Le président américain Donald Trump a procédé au rappel de 29 diplomates de carrière occupant des postes d’ambassadeur ou d’autres fonctions de haut niveau dans les ambassades des États-Unis à travers le monde. Cette décision s’inscrit dans une volonté affichée de réorienter la diplomatie américaine conformément à la ligne politique « America First ».
Les diplomates concernés, pour la plupart nommés sous l’administration Biden, ont été rappelés dans le cadre de ce réajustement. Sans commenter directement la mesure, le département d’État a rappelé qu’un ambassadeur est « un représentant personnel du président et qu’il est du droit du président de s’assurer qu’il dispose, dans ces pays, de personnes qui font avancer le programme America First ».
L’Afrique apparaît comme le continent le plus touché par ce remaniement diplomatique, avec le retrait d’ambassadeurs dans 13 pays : le Burundi, le Cameroun, le Cap-Vert, le Gabon, la Côte d’Ivoire, Madagascar, Maurice, le Niger, le Nigeria, le Rwanda, le Sénégal, la Somalie et l’Ouganda.
L’Asie arrive en deuxième position, avec des changements opérés dans six pays : les Fidji, le Laos, les îles Marshall, la Papouasie-Nouvelle-Guinée, les Philippines et le Vietnam.

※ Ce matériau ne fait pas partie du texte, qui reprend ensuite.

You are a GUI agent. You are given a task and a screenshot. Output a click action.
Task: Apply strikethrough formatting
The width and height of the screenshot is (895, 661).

En Europe, quatre pays sont concernés — l’Arménie, la Macédoine, le Monténégro et la Slovaquie — tandis que deux pays du Moyen-Orient (l’Algérie et l’Égypte), deux d’Asie du Sud et centrale (le Népal et le Sri Lanka) et deux de l’hémisphère occidental (le Guatemala et le Suriname) figurent également sur la liste.